**TASK DIRECTIONS**
Your output should be exactly the lines from the one containing "Task: Expand the Policies dropdown menu" through the final line of the records, both included, with every picture left out.

(Stored items)

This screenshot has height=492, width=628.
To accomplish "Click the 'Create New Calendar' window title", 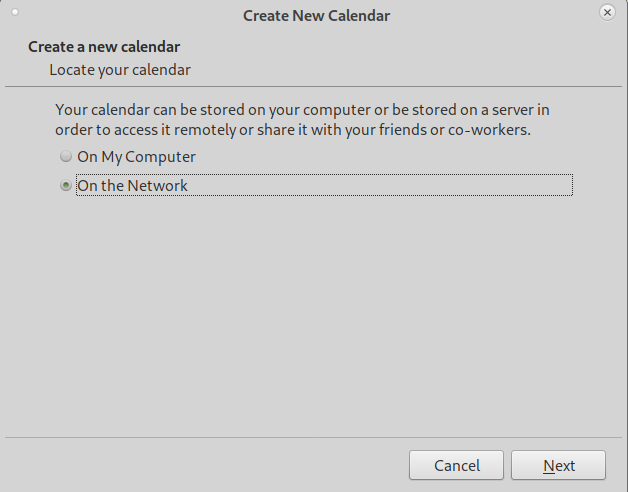I will (316, 16).
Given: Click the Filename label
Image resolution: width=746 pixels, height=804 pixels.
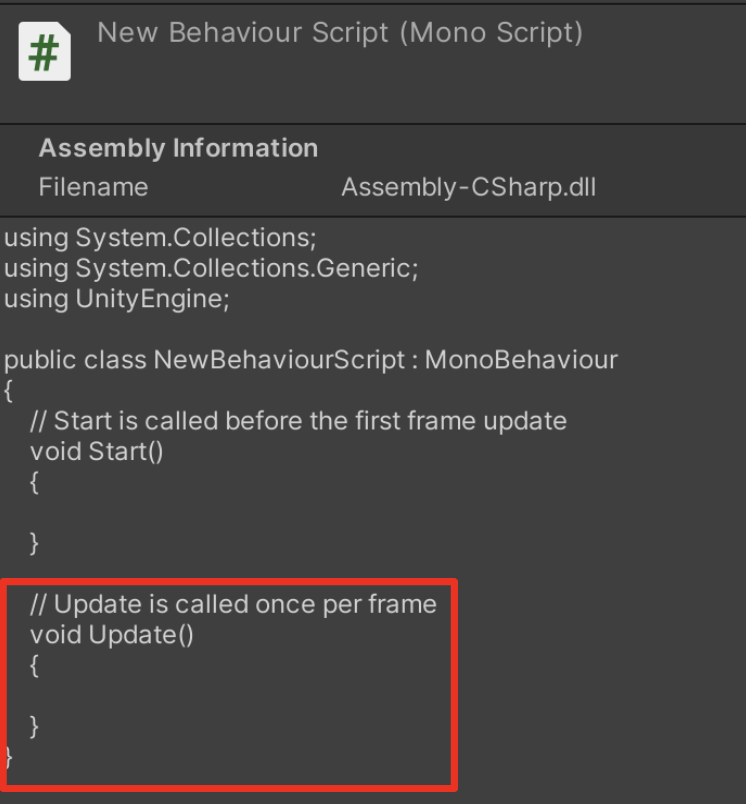Looking at the screenshot, I should 93,187.
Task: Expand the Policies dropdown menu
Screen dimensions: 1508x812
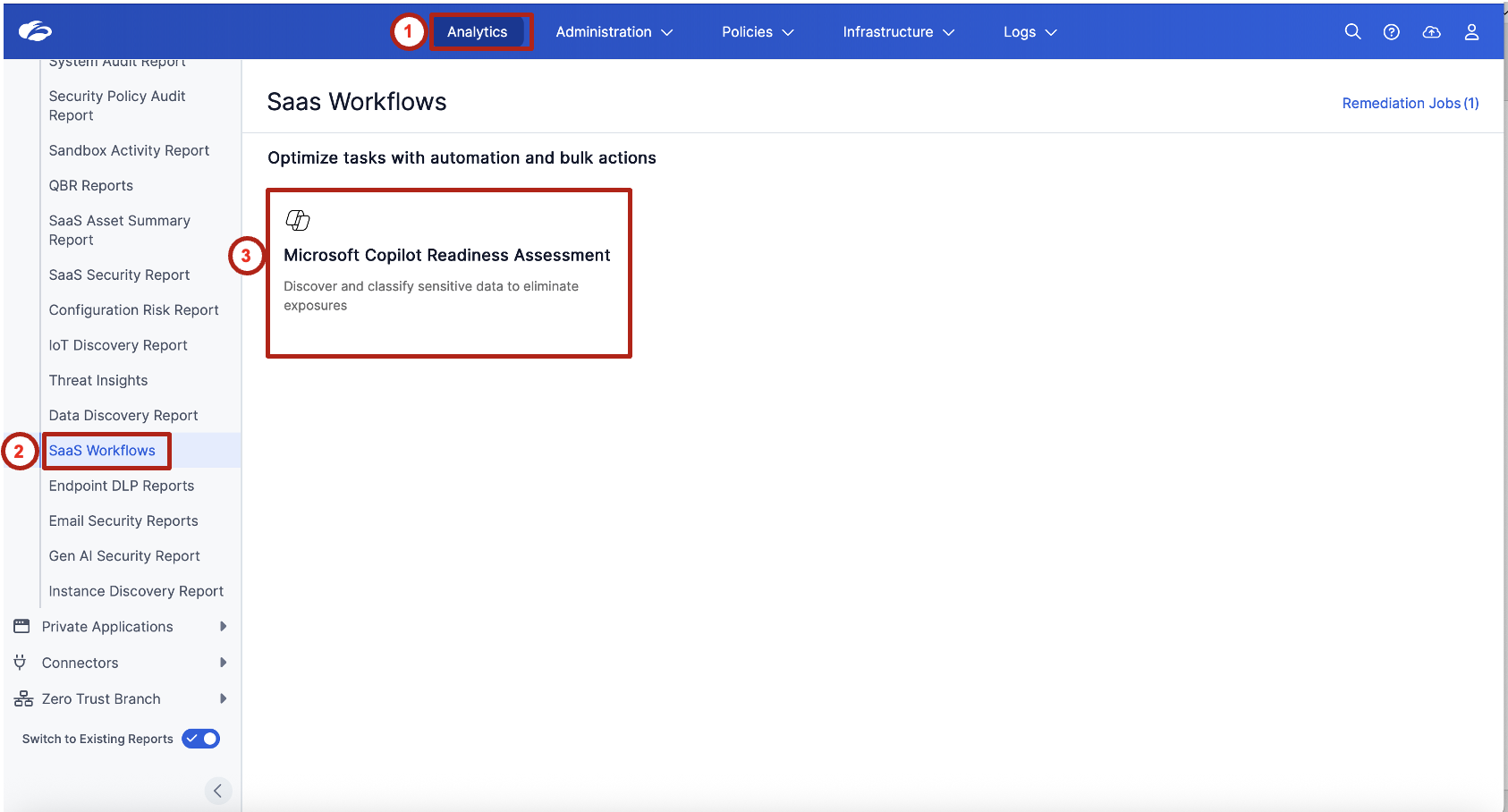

**RESULT**
Task: Expand the Policies dropdown menu
Screen dimensions: 1508x812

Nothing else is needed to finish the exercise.